長い夜のあいだに、一度は一方の側のドアが、一度はもう一方のが、ちょっとだけ開き、すぐにまた閉められた。だれかがきっと部屋のなかへ入る用事があったにちがいないのだが、それにしろためらいもあまりに大きかったのだ。そこでグレゴールは居間へ通じるドアのすぐそばにとまっていて、ためらっている訪問者を部屋のなかへ入れるか、あるいは少なくともその訪問者がだれかを知ろうと決心していた。ところが、ドアはもう二度と開かれず、グレゴールが待っていたこともむなしかった。(原田義人〔よしと〕訳)
この長い晩のあいだ、いちど一方の脇扉(サイド・ドア)が、そしてもう一方の脇扉もいちどだけ細目に開かれ、そしてまた素早く閉じられた。おそらくだれかが部屋に入ってくる必要をかんじたのだが、しかしそうするには、あまりにもためらわれるものが大きかったのだ。そこでグレゴールは、居間へのドアのそばで少しあいだをあけて待機し、ためらっている訪問者をなんとかしてなかに入らせるか、あるいは、少なくともそれがだれであるのか知ろうとした。しかしもういまはドアは開かれず、グレゴールはむなしく待ちつづけていた。(三原弟平〔おとひら〕訳)
①nunが2箇所に出ていますが、前の方のnunは、それまでの内容を受けて「そこで」「それで」という感じの意味であり――英訳ではほとんどが、nowとしているか、訳出していないかのいずれかですが、(文頭に置いて)Soとしている訳も2つあります――、あとの方のnunは、(過去のその時点で)「今は」くらいの、一番おおもとの意味であると考えてよいと思います。

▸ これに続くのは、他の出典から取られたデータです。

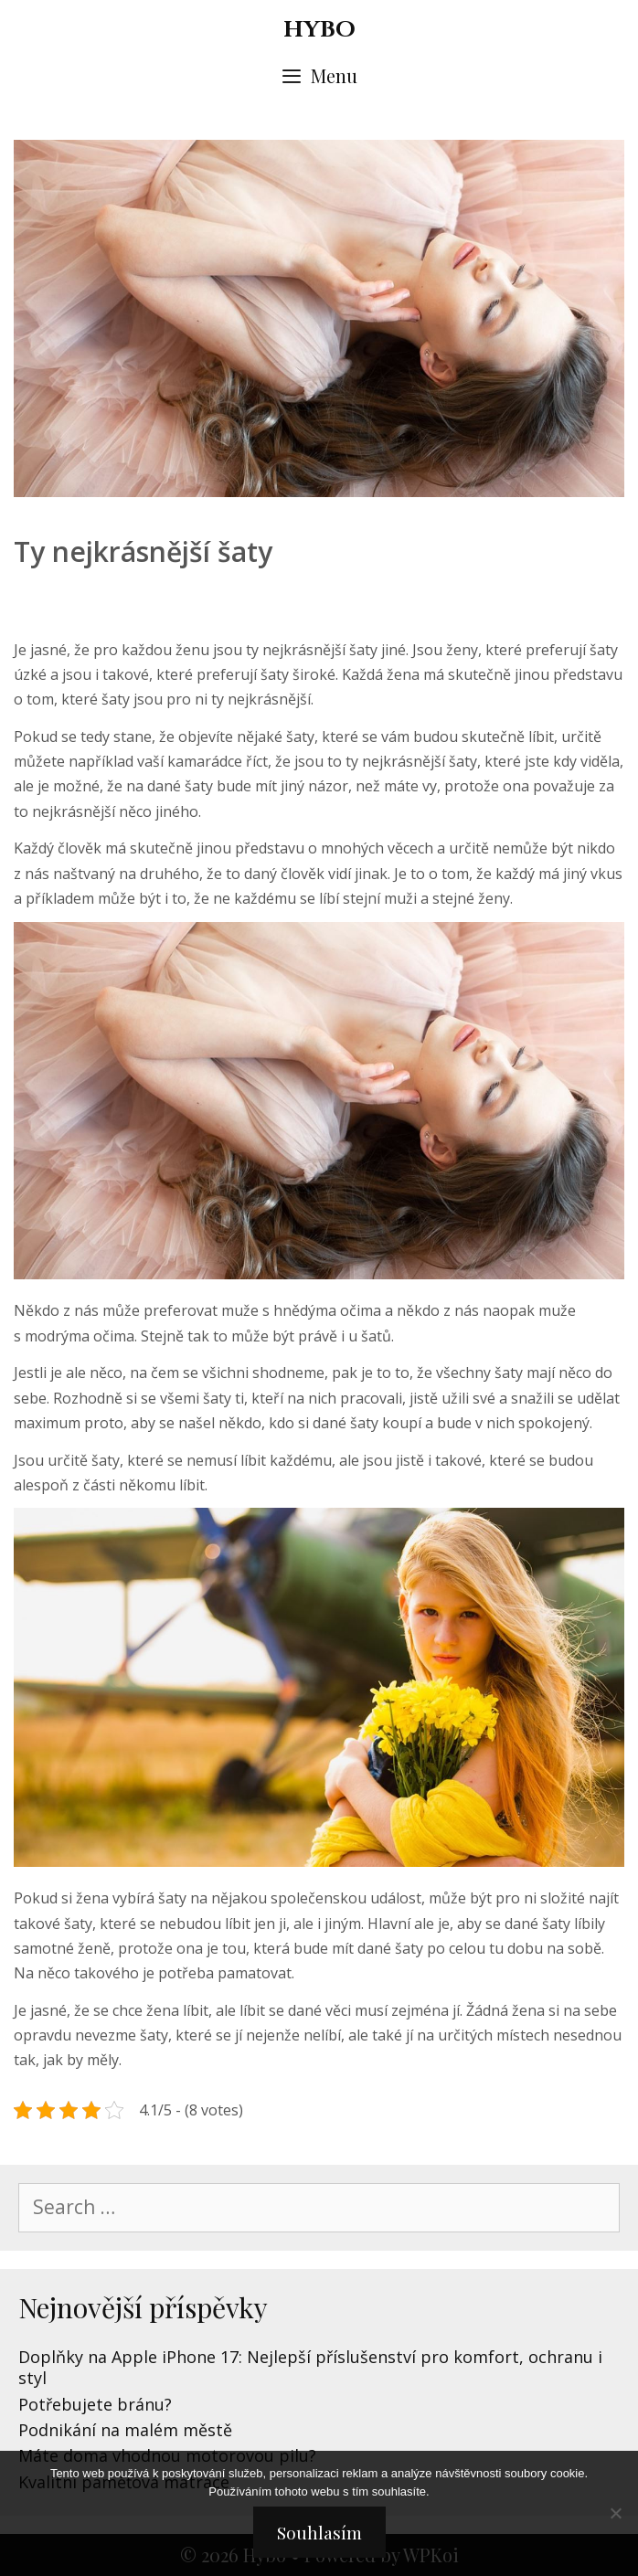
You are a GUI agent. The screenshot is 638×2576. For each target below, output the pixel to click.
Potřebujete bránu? (95, 2404)
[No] (615, 2513)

②三原訳は、ummittelbarをこれとは反対の意味のmittelbarのように訳していますね。実は三原先生は、『カフカ「変身」注釈』で、次のように書いておられます。
... 、三つのドアのうち物語の展開上もっとも重要な意味をもつことになるのは居間へ通じるドアであり(中略)、ゆえにグレゴールがそのドアのそばで待つというのもうなずける。ゆえに次は、その「居間へのドアのすぐそばに待機し」、といきたいところだが、〈unmittelbar〉=「直接的に、じかに」ではなく、ドイツ語原文では〈mittelbar〉=「間接的に」とされている。しかし英訳(岡上注:Willa & Edwin Muir訳)ではこの部分〈immediately〉と、明らかに〈unmittelbar〉のつもりで訳している。わかりがいいように勝手に改変してしまっているのだが、おそろしいことに、これは正反対への改変なのだ。
三原先生がお使いになったのは、Paul Raabe編 „Sämtliche Erzählungen(直訳しますと、「全物語集」くらい)“ (1973, S. Fischer Verlag) で、この本では確かに、mittelbarとなっています。

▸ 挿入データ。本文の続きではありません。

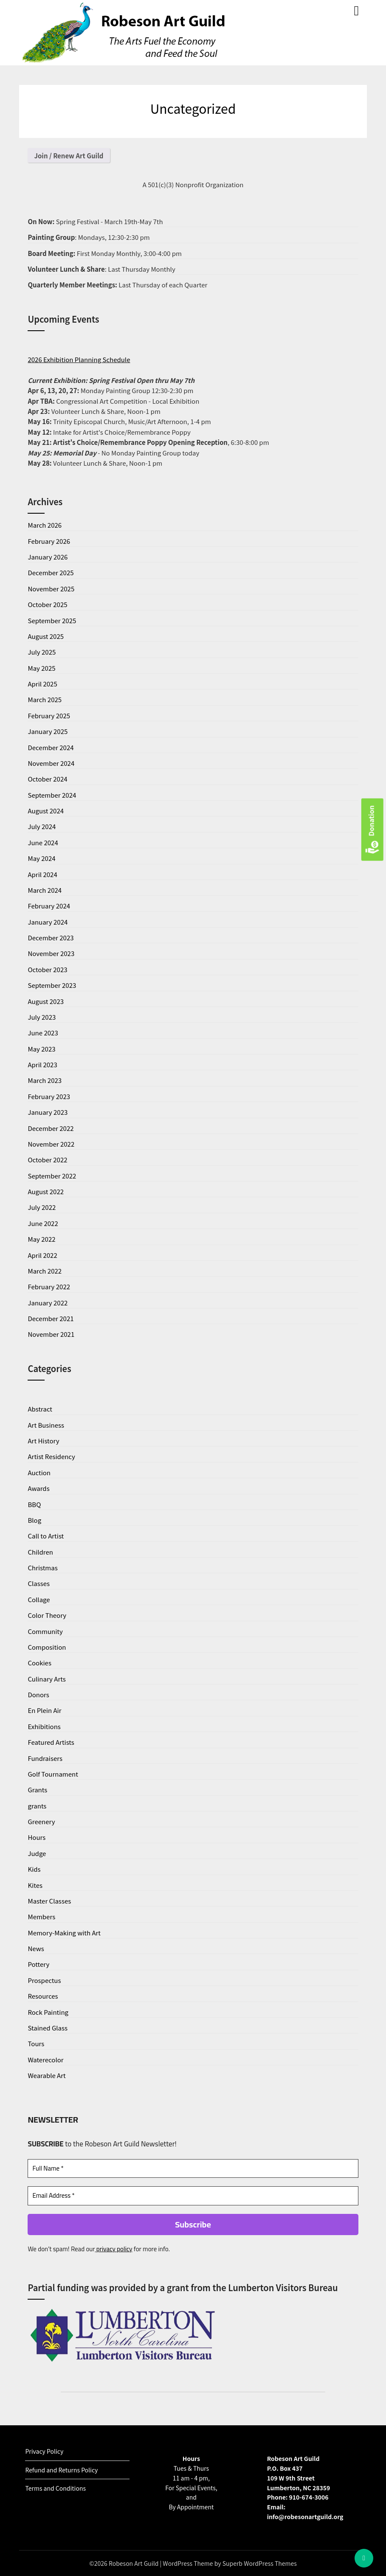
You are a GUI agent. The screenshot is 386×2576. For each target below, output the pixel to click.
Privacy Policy (44, 2451)
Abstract (40, 1408)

ですが、私が調べたかぎりでは、これ以外でここがmittelbarになっている本はなく、他の本ではすべてunmittelbarとなっています(ですが、Raabe編のこの本のほかに、mittelbarとなっている本をご存知の方がおられましたら、ぜひお知らせいただきたく思います)。
私はカフカの専門家ではありませんので断定はできませんが、三原先生がご覧になった本が誤植した可能性が高いのではないかと思います。ちなみに、邦訳、英訳ともに、ここをmittelbarとして訳しているものは、三原訳以外にはありませんでした。
とは言え、三原先生がご覧になった本では確かにこうなっているのですから、同先生がおっしゃっていることが全くの間違いとは勿論言えませんので、念のために。
③aber nun wurde die Tür nicht mehr geöffnetを、高安国世訳は「ところが皮肉なもので、こうなるとドアは二度とあけられなかった」と訳しており、原文にない言葉を足してはいますが、これは上手だなと思いましたので、ご紹介しておきます。
○Früh, als die Türen versperrt waren, hatten alle zu ihm hereinkommen wollen, jetzt, da er die eine Tür geöffnet hatte und die anderen offenbar während des Tages geöffnet worden waren, kam keiner mehr, und die Schlüssel steckten nun auch von außen.
ドアがみな閉ざされていた朝には、みんなが彼の部屋へ入ろうとしたのだったが、彼が一つのドアを開け、ほかのドアも昼のあいだに開けられたようなのに、今となってはだれもやってはこず、鍵も外側からさしこまれていた。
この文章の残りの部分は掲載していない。